La réduction du récit originel à des stéréotypes aussi maigres oblige cependant les scénaristes à trouver de nouvelles idées pour éliminer Dracula. On le verra ainsi énucléé par des jets d'eau bénite, tordu de douleur à l'ombre des ailes d'un moulin (judicieusement disposées de façon à figurer une croix), englouti dans un trou ouvert à coups de fusil dans la glace d'une fosse gelée (l'eau pure ayant préalablement été déclarée susceptible de le perdre), embroché sur le rayon d'une roue de carrosse, étouffé par des buissons d'épines (en hommage aux vertus de la couronne d'épines du Christ), embroché derechef sur une très grande croix dorée, projeté dans le vide du haut d'un vitrail cruciforme dans une église, frappé par la foudre alors qu'il brandit une barre de fer, blessé par une dague ou une balle en argent (de préférence faite à partir d'un crucifix fondu) et puis, finalement, achevé d'un bon coup de pelle enfoncée dans son dos.
Evidemment, rien n'y fait.

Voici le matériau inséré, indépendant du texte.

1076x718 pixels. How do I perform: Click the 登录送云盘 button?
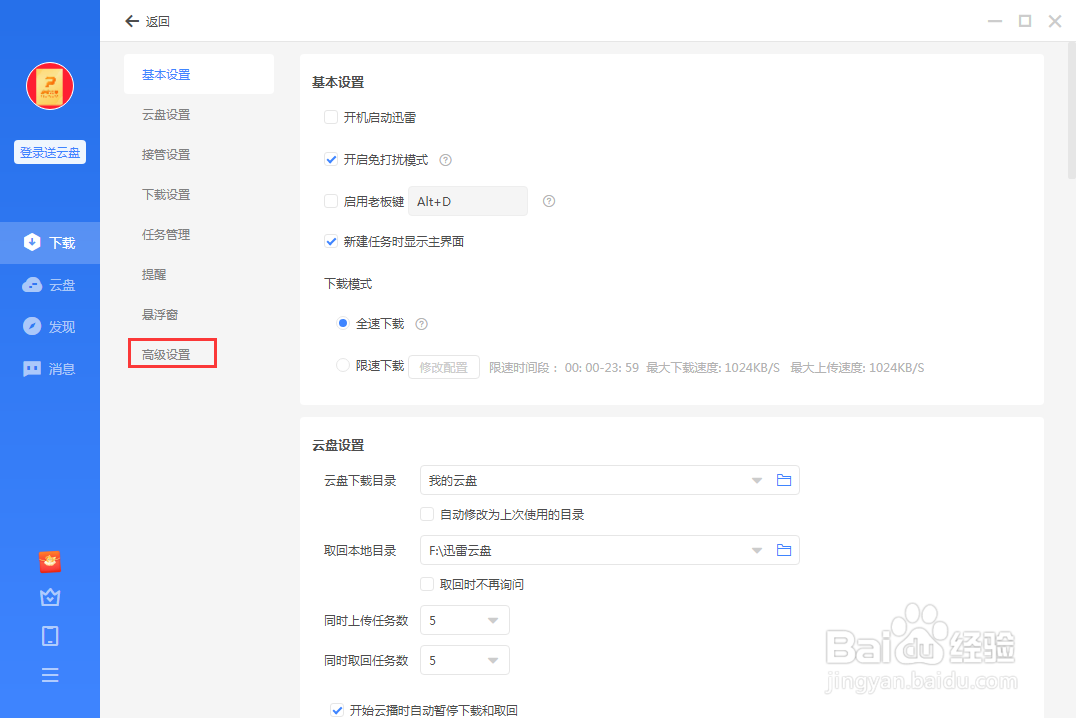(49, 151)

Le bonhomme est toujours d'attaque pour un nouvel épisode.
Traitée par Murnau quasi en ombres chinoises, cette scène approche au plus près le lien profond qui unit le personnage de Nosferatu au cinéma lui-même : le comte est un fantôme, une ombre, un jeu fragile de lumière et d'obscurité, qu'une surexposition excessive réduit à néant. Les scènes les plus impressionnantes du film sont sans doute celles où l'ombre du comte s'avance sur les murs, les portes, les victimes innocentes. On est très proche de la préhistoire du cinéma, des théâtres d'ombres, des lanternes magiques, des films de Méliès. Murnau accentue l'irréalisme de ce monde figuré en recourant à quelques trucages primitives : images négatives, plans accélérés, surimpressions, déplacement magique d'objet par animation. Mais surtout, il appuie la fable en imaginant un personnage dont la silhouette marquera l'histoire du cinéma.
Le Nosferatu que j'aime est d'abord cette créature mélancolique, solitaire, cruelle par nature plutôt que par vice, privée de sa terre d'enfance, condamnée à l'exil, amoureuse d'une femme qui causera sa perte.